2007-12-21 Thread Judah Jacobson
I neglected to CC the below email to haskell-cafe; apologies if anyone
gets this twice.

-- Forwarded message --
From: Judah Jacobson [EMAIL PROTECTED]
Date: Dec 21, 2007 2:12 PM
Subject: Re: [Haskell-cafe] Re: ANNOUNCE: GHC version 6.8.2
To: John Dorsey [EMAIL PROTECTED]


On Dec 21, 2007 12:48 PM, John Dorsey [EMAIL PROTECTED] wrote:
 On a related topic, I've been trying to build 6.8.2 on Leopard lately.
 I've been running up against the infamous OS X readline issues.  I know
 some builders here have hacked past it, but I'm looking for a good
 workaround... ideally one that works without changes outside the GHC
 build area (besides installing a real readline).

 Here's what I noticed before I started drowning in the build platform.
 (I'm no gnu-configure expert nor GHC insider.)

 I can get gnu-readline installed from Macports, no problem.

 The top-level configure in GHC doesn't respond to my various attempts:

 o  using --with-readline-libraries and --with-readline-includes
 (Although it looks like the libraries/readline/configure script
 might recognize these, I can't get an option to pass through.)

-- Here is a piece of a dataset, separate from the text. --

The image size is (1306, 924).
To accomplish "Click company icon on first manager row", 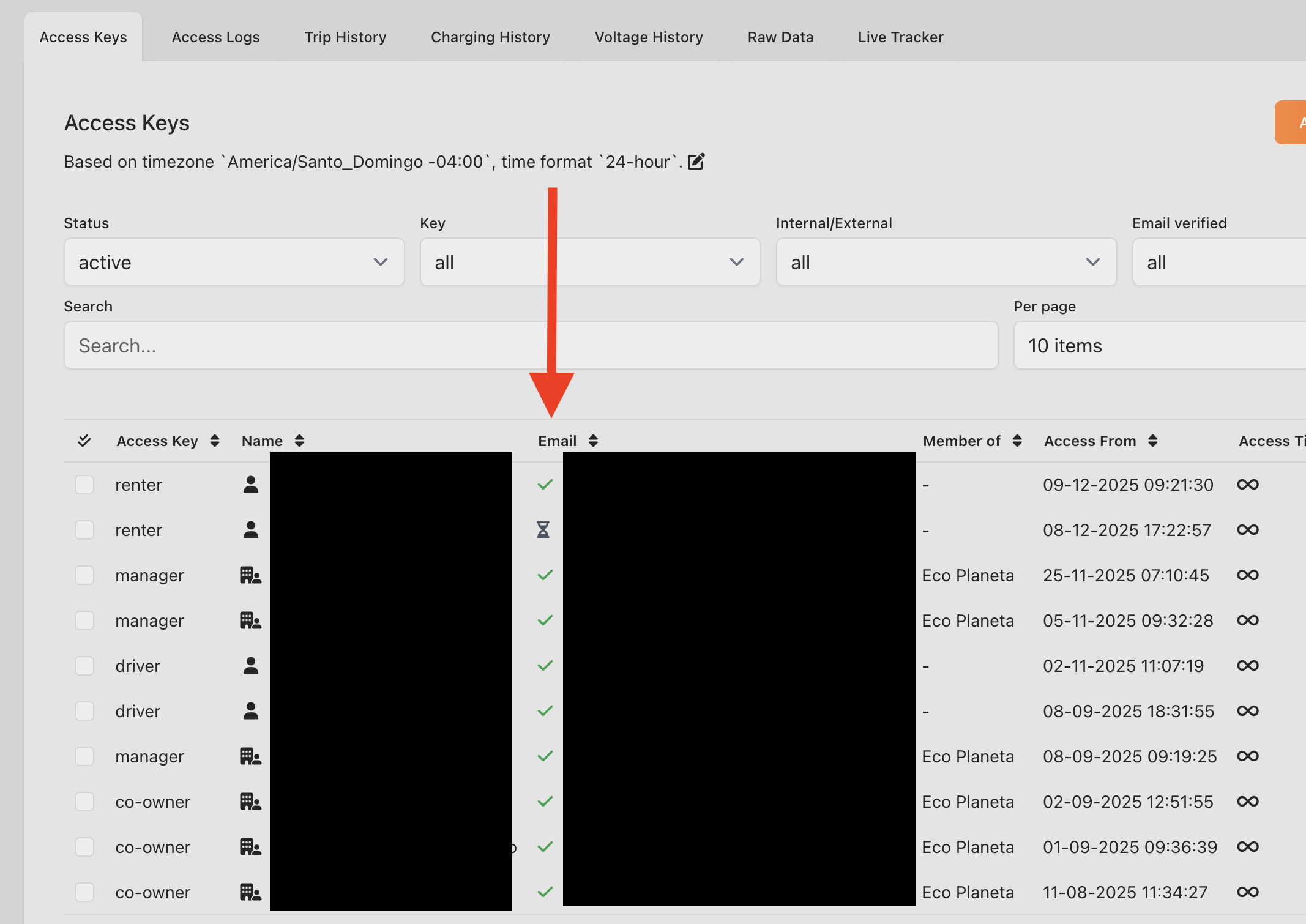I will point(250,575).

Actually, this is supposed to work.  When running the top-level ghc
configure, you should be able to just say
./configure --with-readline-libraries=/opt/local/lib
--with-readline-includes=/opt/local/include
and have those arguments automatically passed to the readline configure script.

I just checked that this works on my machine (Tiger x86) when building
6.8.2 against MacPorts' readline.  If it doesn't work for you, what
errors are you getting?

Also, a couple of other generic questions:
- Are you on x86 or PPC?  (The latter is not working right yet with Leopard.)
- How are you bootstrapping the build of 6.8.2: are you using a
pre-built binary of ghc-6.8.1, or some other way?